Thursday, December 4, 2014

Hostile Bids and the UK "Put Up or Shut Up" Rule

Mergers and acquisitions in the U.K. are regulated by the Takeover Panel, a coalition of about 35 individuals from law, banking and industry.  A recent rule is altering the way deals are done in the U.K.   Under a controversial "Put Up or Shut Up" rule, potential bidders have 28 days to make a binding offer after acquisition intentions become known.  After that they must walk away for six months before attempting the deal again.  'Becoming known' apparently includes news leaks of a potential bid.  The following facts are from a very interesting article in the Wall Street Journal by Shayndi Rice:
  • The law was put in place in 2011 and has had greater impact this year as deals (including cross-border deals) have proliferated.
  • 'Put Up or Shut Up' is designed to make lengthy hostile deals less problematic for a potential target. Proponents say it forces bidders to come to the table 'better prepared'.
  • The rule forces potential bidders to line up financing quickly.
  • Stryker Corp., Glencore, Carillion, and Pfizer had to walk away from deals this year because of the rule.
  • The article quotes Robert Gillespie, a former director general of the Takeover Panel as saying "I don't think there have been any unintended consequences of what we did."
Whoa!  Hold your horses!  I'll stop citing facts from the article and put on my professor hat.  Saying there are no unintended consequences is like waving a red flag in front of a finance professor/economist. Unintended consequences are very common and it is hard to imagine they don't apply here.  
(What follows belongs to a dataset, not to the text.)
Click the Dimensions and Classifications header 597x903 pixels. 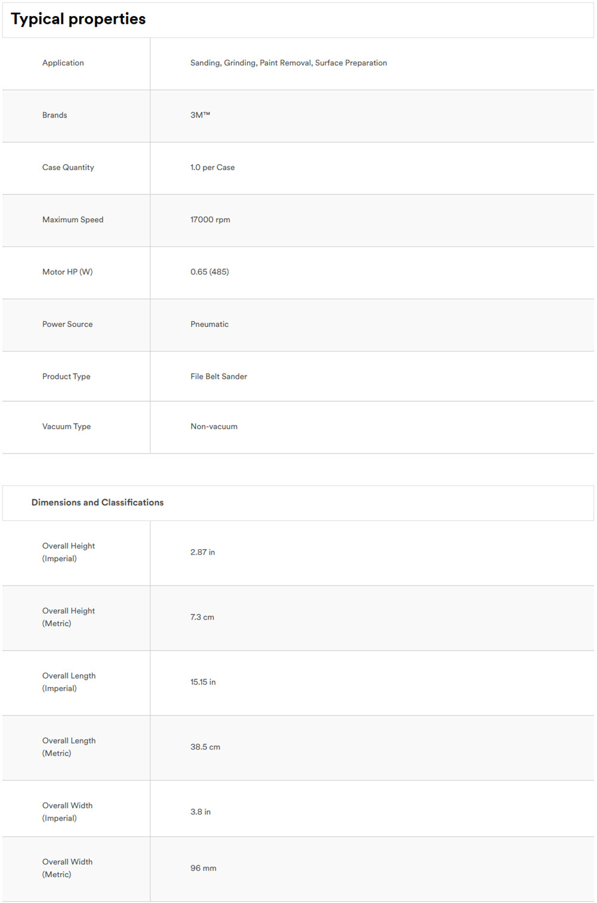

One consequence is a slowdown in hostile deals.  This may, in fact, be intended, but a concurrent loss of economic efficiency is unlikely to be at the top of anyone's wish list.  Hostile deals can indeed be disruptive but keep in mind that they involve potential bidders bidding with their own money, offering premia to existing shareholders in return for the chance of their own gain.  
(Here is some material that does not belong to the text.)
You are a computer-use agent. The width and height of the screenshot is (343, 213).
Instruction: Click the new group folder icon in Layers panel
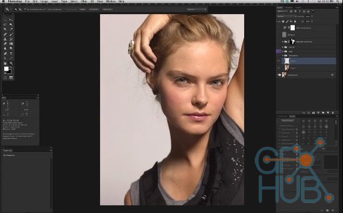(323, 113)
Hostile deals, activists, and even the threat of hostile deals serve as a disciplinary force of corporate governance.  When internal governance controls fail to maximize value, external forces will.   The net impact of this law is an empirical issue, and certainly hostile deals can be distracting and disruptive, but let's also keep in mind the negative effects of inefficiency and complacency.